We all scooted, even Daddy. Mama wasn’t mean, not ever, but I had seen her kill a cottonmouth with her hoe. Nobody ever doubted Mama’s intentions, that’s for sure. My daddy was Charles Barrett Morgan, who came from a fine Southern family who owned hundreds and hundreds of acres and slaves to work them, before the War. I kept a picture in my head of Daddy too, imagining how he must have looked, and this picture was pretty accurate. I know because Daddy told us stories often enough about his family and all their land and slaves before the War.
The fact that our land was all that was left of the thousands of acres the family once owned meant something to Daddy. It meant he was not like every other struggling farmer. His family had long grown cotton with slave labor. The land he plowed behind a cantankerous old mule, its rich dirt sifting into the cuffs of his pants, into the creases of his skin as he walked every step of his property, his father and grandfather had surveyed from the backs of beautiful horses saddled in gleaming leather, and they wore shiny black riding boots, like the kind you see in that portrait of George Washington.

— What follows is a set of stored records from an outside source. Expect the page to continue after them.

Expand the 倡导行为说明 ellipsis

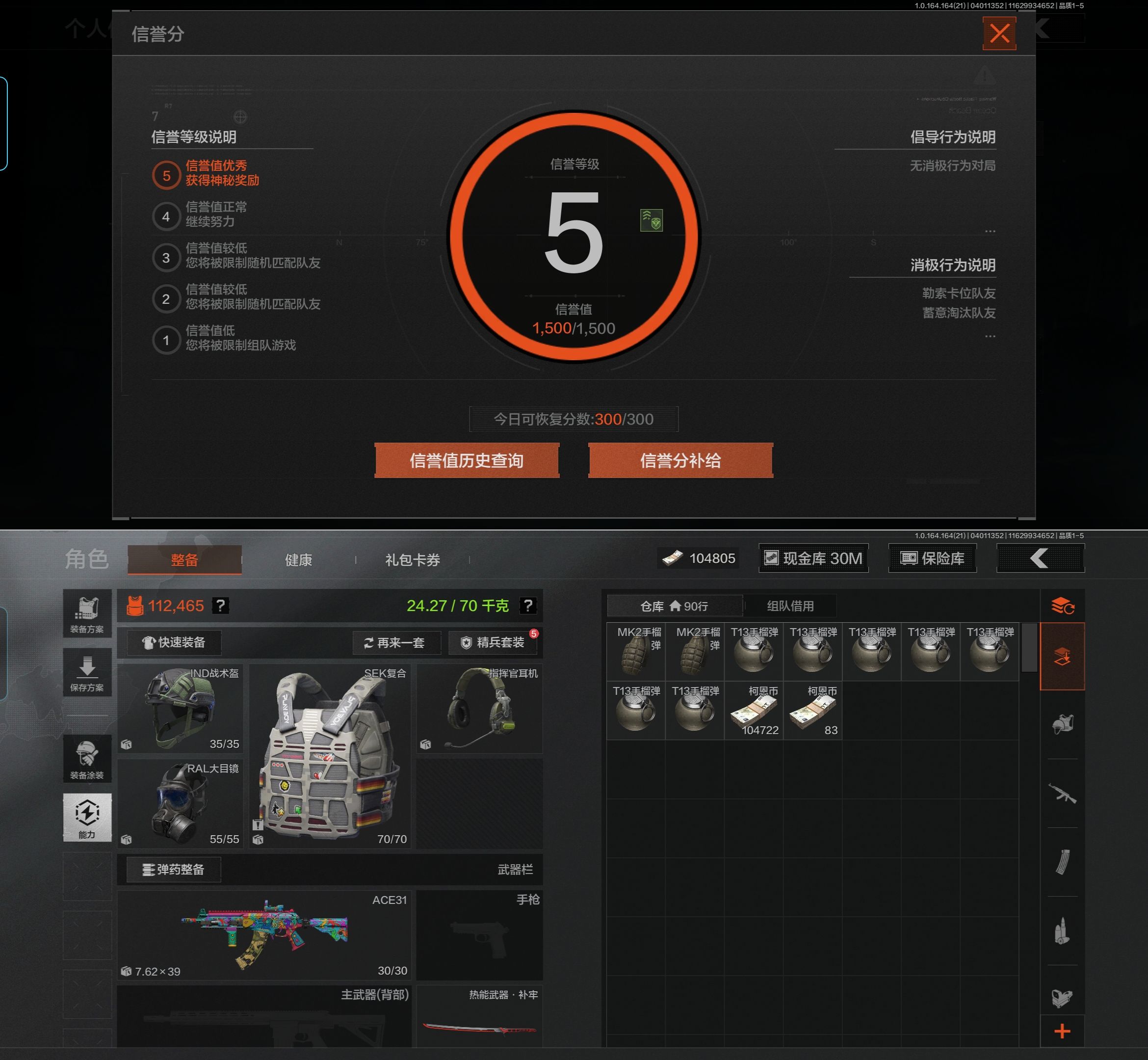[x=990, y=231]
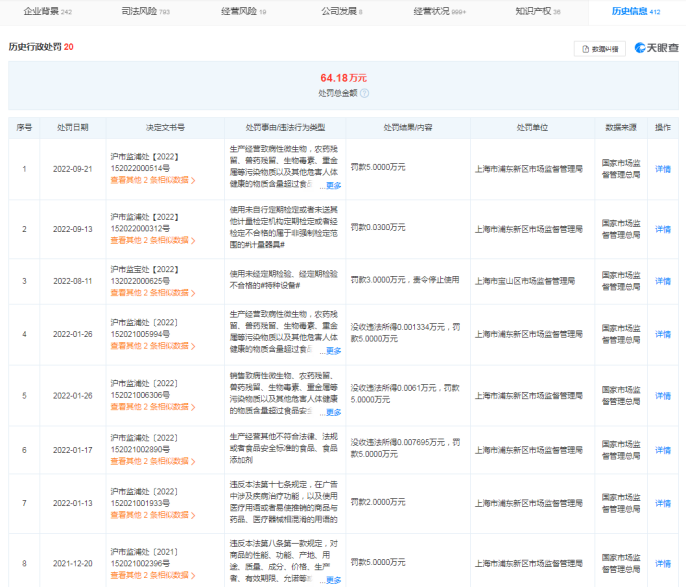
Task: Open 详情 for the 2022-09-21 penalty
Action: (662, 168)
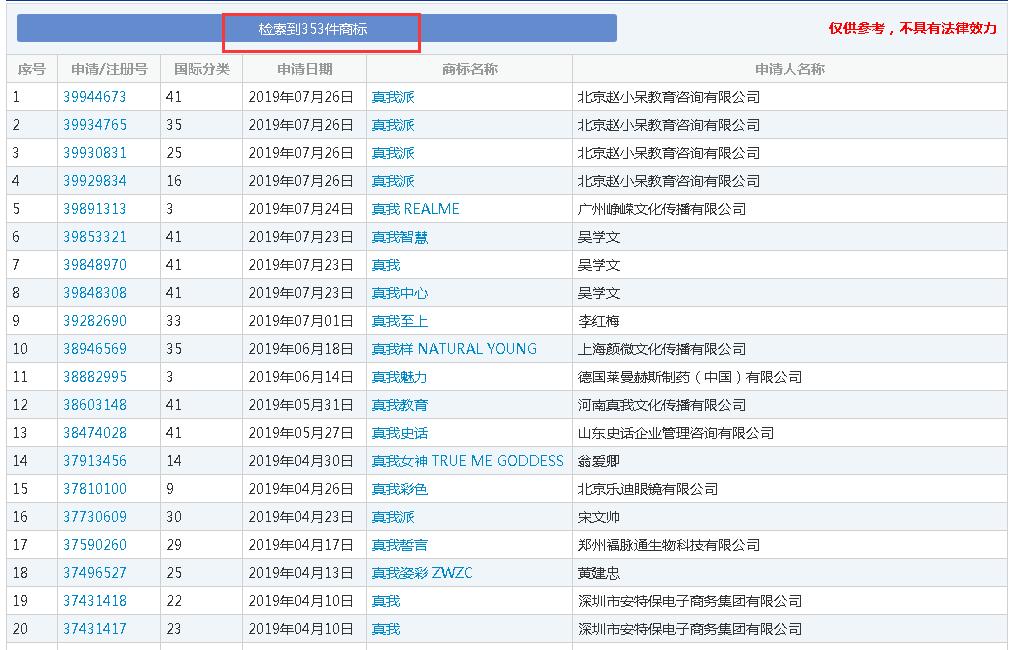The width and height of the screenshot is (1016, 650).
Task: Open application number 38882995
Action: click(95, 377)
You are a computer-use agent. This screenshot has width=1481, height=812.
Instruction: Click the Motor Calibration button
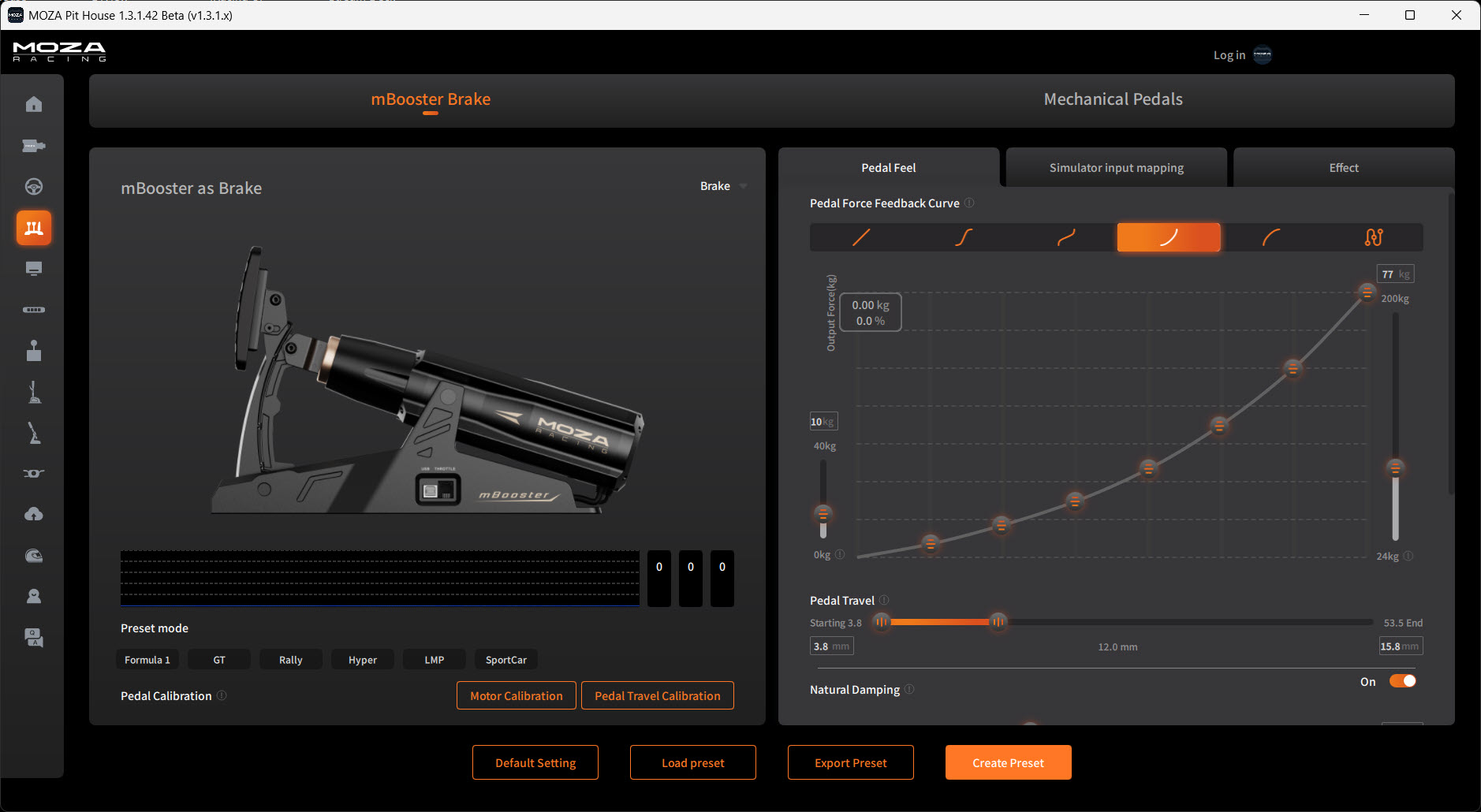[517, 695]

I picture them as they watched the overseer, who watched the sweating black people, who lived in a string of cabins that were all gone now, except for a few for sharecroppers, land owned now by the Duboses who came here after the war and bought up all the land, slowly getting the Morgan land piece by piece, until it all shrunk down to the last quarter section we lived on, and the ten acres Grandma Morgan held.
Settled back at the supper table, Daddy finally asked the question all of us wanted to. “What was Ulmer doing this time?”
Mama held the baby on her lap and fed her mashed field peas. “William Dubose is all you need to know. That man has built a bank in town. I swear he won’t be satisfied until every single piece of dirt and every dollar in this county belongs to him.”
Whatever Mr. Dubose had bought, that wasn’t the only reason Mama was mad. Her few remaining family members kept getting pushed farther and farther back, into the deep woods. See, Mama was a Choctaw Indian. Now Dubose owned all their land and the timber on it too.
I always believed that one reason Daddy tried to cling tight to his ancestry is because he was so ashamed of Mama’s Indian background. It caused me to wonder why he ever married her in the first place. I think he did it because he was afraid of Mama’s father, who lived deep in the woods beside the river with the Mowa band.
If Daddy, a fine, upstanding, Christian example of generations of white breeding in the Morgan clan, had been sincerely true to his own heritage, he would have married someone from another upstanding family and kept Mama in a cabin in the woods to have his children, who would grow up on collard greens, corn, fish, squirrels, and deer meat. I wouldn’t have minded that secret life so much. As long as he saw fit to bring me books, that is.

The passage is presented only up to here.